» Document
----

6000 Pages 2011, Wild Abandon – Joe Dunthorne (pages 9216-9519)

With less than two weeks of 2011 left I’m uncomfortably aware that I’m behind on reviews. Which isn’t a problem in some ways (more time to read) but it will delay when I can set out the conditions for the 2012 challenge etc. Anyhow…

I chose Wild Abandon to read by a slightly circuitous route. I’d enjoyed the film Submarine which was from Joe Dunthorne’s earlier novel. Rather than read it – though I was tempted – I thought it might be more fun to read something where I didn’t know the story.

Wild Abandon is the story of a commune and the family that forms the core of it. Both the commune and the family seem to be falling apart. Don and Freya’s marriage is showing signs of strain whilst their daughter Kate just wants to be normal and pass her exams. Albert, the son is pretty well adjusted – apart from his conviction that the world is going to end.

----

» Material shown

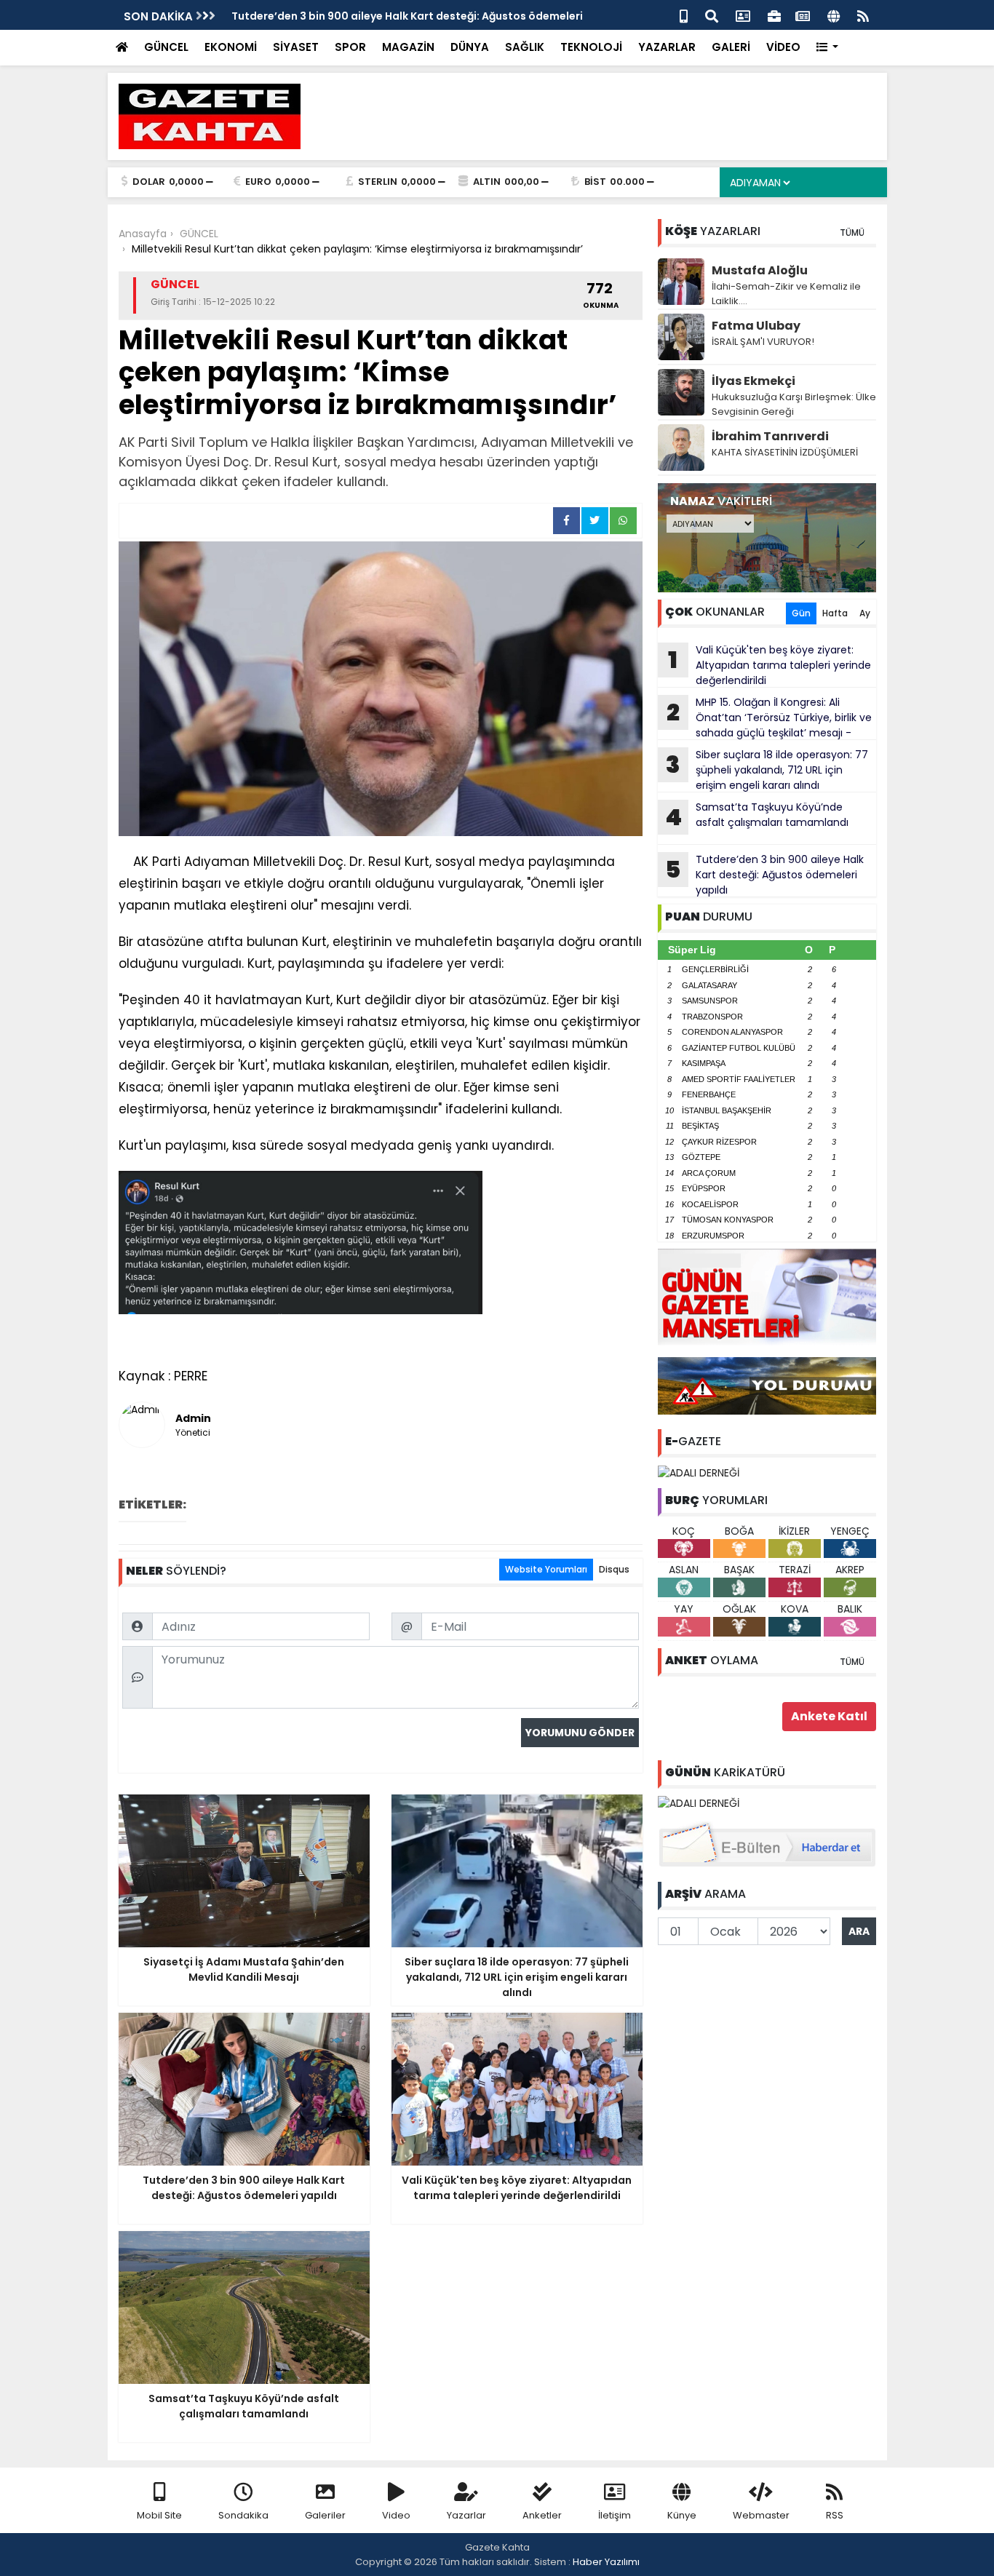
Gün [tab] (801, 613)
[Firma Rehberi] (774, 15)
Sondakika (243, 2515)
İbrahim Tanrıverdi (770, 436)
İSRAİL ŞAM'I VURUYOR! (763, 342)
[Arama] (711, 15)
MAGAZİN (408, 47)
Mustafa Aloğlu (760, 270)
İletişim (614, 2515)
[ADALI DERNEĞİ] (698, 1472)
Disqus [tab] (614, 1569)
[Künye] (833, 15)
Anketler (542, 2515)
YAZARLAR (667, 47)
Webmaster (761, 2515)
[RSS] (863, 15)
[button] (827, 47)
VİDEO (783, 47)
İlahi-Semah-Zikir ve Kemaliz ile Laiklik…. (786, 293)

----

» Written tasks
(a) Multiply every coordinate in the entries of Block 1 by 1.15, round each result to a whole number with halves rounded up, and rewrite every line of those entries in full with the new coordinates. Omit the picture line.
(b) Proceed with the review of Wild Abandon from the point at which it stops.

» Answers provided
(a)
Gün [tab] (921, 705)
[Firma Rehberi] (890, 17)
Sondakika (279, 2892)
İbrahim Tanrıverdi (886, 501)
İSRAİL ŞAM'I VURUYOR! (877, 393)
[Arama] (818, 17)
MAGAZİN (469, 54)
Mustafa Aloğlu (874, 311)
İletişim (706, 2892)
[ADALI DERNEĞİ] (803, 1693)
Disqus [tab] (706, 1804)
[Künye] (958, 17)
Anketler (623, 2892)
YAZARLAR (767, 54)
Webmaster (875, 2892)
[RSS] (992, 17)
[button] (951, 54)
VİDEO (900, 54)
İlahi-Semah-Zikir ve Kemaliz ile Laiklik…. (904, 337)

(b)
Wild Abandon was an easy and enjoyable read. It’s funny without being laugh-out-loud hilarious – though there were moments when a joke landed particularly well. It’s more the subtle character humour of well-observed small interactions between characters. Particularly the way Don reacts to those around him. He’s somehow turned from an idealistic purposeful leader to a bit of a pompous prat. His relationship with the older commune member Patrick who he patronises mercilessly was very much in this vein.

If I have a criticism it’s that the plot was a little more complicated than it needed to be. There was perhaps one too many coming or going in the comings and goings of people who’d decided to leave, then stay or vice-versa with the commune.

It does have a very effective and noticeably cinematic final scene which I enjoyed.

7/10 – more a gentle freeing than a wild abandonment.

(Now I’m only one book behind on reviews but hopefully by the time I go to bed tonight I’ll be back up to two!)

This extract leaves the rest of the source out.